SÉRIE D'EXERCICES:
(a) Recopiez à l'identique, dans le débat sur le droit de parler, le passage qui s'ouvre sur les mots contenant "M. le ministre" et s'achève sur "d'un seul membre.".
(b) Répondez brièvement, d'après le débat sur le droit de parler, à chacun des points suivants.
(i) Quel terme M. Laffitte emploie-t-il dans sa courte intervention ?
(ii) Selon le ministre de l'instruction publique, de quelles deux façons la majorité exerce-t-elle son contrôle tous les jours ?
(iii) D'après le ministre, que deviendrait le pouvoir de la Chambre si l'on admettait un droit individuel affranchi du contrôle de la majorité ?

TEXTE FOURNI:
########
M. LAFFITTE. C'est une tyrannie.

M. le ministre de l'instruction publique.-Ce n'est point une tyrannie; la majorité écoute et ferme la discussion, et la clôture de la discussion n'est autre chose qu'une limite apportée au droit de parler à cette tribune. Le droit de parler, de discuter, quelque sacré qu'il soit dans son principė, quelque étendu qu'il soit dans son exercice, n'est donc pas illimité. Il est placé, je le répète, sous le contrôle de la majorité, et elle exerce ce contrôle tous les jours, soit en refusant la parole, soit en fermant la discussion. Si vous reconnaissiez le principe contraire, si vous admettiez un droit individuel qui fût affranchi du contrôle de la majorité, il lui serait supérieur, et le pouvoir de la Chambre disparaîtrait. devant celui d'un seul membre.
########
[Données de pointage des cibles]
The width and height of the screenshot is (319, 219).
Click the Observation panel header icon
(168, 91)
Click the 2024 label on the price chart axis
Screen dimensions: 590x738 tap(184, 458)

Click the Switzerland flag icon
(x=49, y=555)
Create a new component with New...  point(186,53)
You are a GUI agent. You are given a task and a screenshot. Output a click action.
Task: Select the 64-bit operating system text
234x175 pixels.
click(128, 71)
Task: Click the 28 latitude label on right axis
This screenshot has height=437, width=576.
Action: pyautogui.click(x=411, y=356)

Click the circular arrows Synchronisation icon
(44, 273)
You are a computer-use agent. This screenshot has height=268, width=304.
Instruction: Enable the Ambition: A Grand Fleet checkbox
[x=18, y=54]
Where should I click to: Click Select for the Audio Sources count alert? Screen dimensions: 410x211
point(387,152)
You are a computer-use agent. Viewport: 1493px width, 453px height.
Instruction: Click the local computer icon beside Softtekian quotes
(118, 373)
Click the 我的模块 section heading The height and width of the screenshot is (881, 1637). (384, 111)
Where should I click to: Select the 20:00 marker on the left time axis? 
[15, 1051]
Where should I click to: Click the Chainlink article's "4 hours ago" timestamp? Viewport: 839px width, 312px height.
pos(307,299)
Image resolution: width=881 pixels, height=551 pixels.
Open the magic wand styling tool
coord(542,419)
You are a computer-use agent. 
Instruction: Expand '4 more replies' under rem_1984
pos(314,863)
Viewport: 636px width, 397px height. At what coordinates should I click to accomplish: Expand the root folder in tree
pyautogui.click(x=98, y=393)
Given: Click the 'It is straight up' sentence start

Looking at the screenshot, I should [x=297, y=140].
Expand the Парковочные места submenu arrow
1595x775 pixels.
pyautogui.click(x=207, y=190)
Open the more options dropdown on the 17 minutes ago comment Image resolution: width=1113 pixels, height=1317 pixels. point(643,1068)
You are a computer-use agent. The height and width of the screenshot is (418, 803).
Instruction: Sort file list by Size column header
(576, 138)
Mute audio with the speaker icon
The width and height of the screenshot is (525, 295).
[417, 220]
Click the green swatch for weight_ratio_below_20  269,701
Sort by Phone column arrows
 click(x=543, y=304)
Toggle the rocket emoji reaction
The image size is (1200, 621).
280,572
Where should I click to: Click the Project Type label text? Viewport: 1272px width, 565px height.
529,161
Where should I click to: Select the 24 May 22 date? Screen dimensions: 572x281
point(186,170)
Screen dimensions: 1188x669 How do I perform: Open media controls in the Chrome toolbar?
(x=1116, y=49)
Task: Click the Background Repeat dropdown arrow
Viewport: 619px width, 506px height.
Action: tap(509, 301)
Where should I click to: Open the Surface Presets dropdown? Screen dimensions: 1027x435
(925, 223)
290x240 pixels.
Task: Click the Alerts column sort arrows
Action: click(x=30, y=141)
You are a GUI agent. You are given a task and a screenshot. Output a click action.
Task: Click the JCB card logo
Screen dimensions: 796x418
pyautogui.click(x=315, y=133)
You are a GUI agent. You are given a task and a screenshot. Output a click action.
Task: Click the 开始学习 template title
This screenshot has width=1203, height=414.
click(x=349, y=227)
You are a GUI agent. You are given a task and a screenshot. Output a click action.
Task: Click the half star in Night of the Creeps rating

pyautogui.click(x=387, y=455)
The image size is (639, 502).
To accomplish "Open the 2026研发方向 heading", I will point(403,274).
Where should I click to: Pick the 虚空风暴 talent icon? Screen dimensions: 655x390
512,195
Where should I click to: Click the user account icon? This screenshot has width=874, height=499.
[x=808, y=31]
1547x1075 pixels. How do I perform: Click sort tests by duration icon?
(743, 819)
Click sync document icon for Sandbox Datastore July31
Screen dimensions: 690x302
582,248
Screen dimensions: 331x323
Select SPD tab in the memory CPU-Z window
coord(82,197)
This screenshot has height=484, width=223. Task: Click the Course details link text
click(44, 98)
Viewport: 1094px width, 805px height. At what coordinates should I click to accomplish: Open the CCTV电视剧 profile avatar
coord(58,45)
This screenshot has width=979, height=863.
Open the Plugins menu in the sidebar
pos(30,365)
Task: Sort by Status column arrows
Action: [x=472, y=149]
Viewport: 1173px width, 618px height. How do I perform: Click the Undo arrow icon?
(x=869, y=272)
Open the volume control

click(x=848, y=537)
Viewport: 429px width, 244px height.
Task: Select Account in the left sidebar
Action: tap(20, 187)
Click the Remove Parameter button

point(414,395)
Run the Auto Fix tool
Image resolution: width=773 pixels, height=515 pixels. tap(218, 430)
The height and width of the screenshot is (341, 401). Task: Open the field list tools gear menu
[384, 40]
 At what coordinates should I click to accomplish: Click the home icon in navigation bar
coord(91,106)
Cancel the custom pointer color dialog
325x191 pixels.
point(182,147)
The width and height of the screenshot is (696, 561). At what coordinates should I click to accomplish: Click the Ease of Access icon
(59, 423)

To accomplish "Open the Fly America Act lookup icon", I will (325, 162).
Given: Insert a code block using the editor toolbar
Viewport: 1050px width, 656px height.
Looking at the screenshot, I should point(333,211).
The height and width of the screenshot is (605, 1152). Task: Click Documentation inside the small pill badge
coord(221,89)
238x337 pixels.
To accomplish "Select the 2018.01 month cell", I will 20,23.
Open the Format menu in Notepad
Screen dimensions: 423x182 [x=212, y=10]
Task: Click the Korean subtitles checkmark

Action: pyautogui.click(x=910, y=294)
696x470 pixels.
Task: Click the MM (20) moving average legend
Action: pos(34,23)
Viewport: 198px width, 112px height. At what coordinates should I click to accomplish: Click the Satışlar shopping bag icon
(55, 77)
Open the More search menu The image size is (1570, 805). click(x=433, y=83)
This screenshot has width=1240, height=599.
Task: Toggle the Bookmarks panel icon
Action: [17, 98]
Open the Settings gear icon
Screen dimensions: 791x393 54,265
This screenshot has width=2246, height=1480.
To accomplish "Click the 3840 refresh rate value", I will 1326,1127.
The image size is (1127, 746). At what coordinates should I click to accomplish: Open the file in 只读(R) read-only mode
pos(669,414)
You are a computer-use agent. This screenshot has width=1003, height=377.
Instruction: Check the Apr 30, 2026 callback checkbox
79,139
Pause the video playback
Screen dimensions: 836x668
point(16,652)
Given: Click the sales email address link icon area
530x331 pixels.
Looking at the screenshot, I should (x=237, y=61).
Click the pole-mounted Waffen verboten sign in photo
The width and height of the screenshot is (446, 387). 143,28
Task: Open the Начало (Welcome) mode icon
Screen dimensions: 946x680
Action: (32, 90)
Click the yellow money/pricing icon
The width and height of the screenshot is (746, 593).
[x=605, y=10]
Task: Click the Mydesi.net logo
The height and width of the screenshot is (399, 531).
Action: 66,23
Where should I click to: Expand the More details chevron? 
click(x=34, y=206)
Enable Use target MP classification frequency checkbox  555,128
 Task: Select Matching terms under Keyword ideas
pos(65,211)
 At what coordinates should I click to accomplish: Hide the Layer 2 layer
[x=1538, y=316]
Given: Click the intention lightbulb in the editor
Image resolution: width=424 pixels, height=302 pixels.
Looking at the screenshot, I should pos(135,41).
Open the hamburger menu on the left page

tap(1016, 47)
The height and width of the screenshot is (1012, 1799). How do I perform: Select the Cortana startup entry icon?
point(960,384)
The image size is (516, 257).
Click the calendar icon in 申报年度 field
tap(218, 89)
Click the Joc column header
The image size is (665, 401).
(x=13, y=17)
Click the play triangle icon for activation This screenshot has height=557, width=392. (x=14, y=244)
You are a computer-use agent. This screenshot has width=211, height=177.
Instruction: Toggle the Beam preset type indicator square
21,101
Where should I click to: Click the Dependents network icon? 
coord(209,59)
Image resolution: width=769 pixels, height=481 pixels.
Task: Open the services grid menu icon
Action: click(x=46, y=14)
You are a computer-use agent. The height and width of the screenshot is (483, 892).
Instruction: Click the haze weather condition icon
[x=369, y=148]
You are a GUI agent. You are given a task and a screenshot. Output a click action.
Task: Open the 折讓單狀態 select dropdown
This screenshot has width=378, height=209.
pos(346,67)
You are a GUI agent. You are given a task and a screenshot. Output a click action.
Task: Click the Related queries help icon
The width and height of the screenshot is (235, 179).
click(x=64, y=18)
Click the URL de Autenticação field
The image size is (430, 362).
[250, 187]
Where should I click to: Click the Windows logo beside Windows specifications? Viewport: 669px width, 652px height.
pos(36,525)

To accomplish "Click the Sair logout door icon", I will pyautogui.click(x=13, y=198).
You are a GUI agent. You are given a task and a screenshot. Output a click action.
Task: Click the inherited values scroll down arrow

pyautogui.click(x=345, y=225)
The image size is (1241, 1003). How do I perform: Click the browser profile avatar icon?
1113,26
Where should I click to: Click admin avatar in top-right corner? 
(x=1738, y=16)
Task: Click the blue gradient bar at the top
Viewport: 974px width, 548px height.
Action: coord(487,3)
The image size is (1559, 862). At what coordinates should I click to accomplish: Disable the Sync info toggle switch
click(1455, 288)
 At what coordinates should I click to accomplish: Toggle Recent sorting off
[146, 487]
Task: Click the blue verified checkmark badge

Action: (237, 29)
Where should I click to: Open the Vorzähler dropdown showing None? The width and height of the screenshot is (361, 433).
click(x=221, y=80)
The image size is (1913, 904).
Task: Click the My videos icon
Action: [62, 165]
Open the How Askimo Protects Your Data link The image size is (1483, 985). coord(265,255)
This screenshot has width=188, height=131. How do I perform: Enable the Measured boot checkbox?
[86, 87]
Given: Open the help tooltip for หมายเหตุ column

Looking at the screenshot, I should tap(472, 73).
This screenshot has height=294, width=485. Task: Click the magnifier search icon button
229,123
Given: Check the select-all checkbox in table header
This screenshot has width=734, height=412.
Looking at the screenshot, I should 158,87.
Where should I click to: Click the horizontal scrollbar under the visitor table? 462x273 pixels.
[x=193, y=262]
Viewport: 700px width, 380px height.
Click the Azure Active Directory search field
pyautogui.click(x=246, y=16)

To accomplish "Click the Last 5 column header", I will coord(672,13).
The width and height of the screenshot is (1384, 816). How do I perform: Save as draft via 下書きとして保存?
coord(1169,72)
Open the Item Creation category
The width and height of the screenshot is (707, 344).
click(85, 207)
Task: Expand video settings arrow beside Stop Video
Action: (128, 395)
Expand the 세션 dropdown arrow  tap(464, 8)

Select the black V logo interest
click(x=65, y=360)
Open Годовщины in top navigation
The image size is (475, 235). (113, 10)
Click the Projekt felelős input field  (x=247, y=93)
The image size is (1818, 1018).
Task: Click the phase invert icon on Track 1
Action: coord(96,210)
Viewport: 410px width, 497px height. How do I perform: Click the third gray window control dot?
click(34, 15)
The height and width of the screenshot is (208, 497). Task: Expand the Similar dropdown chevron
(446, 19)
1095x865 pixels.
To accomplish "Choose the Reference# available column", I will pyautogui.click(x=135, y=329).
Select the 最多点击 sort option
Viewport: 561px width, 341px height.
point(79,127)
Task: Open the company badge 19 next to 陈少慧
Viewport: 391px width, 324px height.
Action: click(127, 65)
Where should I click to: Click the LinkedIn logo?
########
RÉPONSES DANS L'ORDRE:
(a)
M. le ministre de l'instruction publique.-Ce n'est point une tyrannie; la majorité écoute et ferme la discussion, et la clôture de la discussion n'est autre chose qu'une limite apportée au droit de parler à cette tribune. Le droit de parler, de discuter, quelque sacré qu'il soit dans son principė, quelque étendu qu'il soit dans son exercice, n'est donc pas illimité. Il est placé, je le répète, sous le contrôle de la majorité, et elle exerce ce contrôle tous les jours, soit en refusant la parole, soit en fermant la discussion. Si vous reconnaissiez le principe contraire, si vous admettiez un droit individuel qui fût affranchi du contrôle de la majorité, il lui serait supérieur, et le pouvoir de la Chambre disparaîtrait. devant celui d'un seul membre.

(b)
(i) Il parle d'une tyrannie.
(ii) Elle refuse la parole ou elle ferme la discussion.
(iii) Il disparaîtrait devant celui d'un seul membre.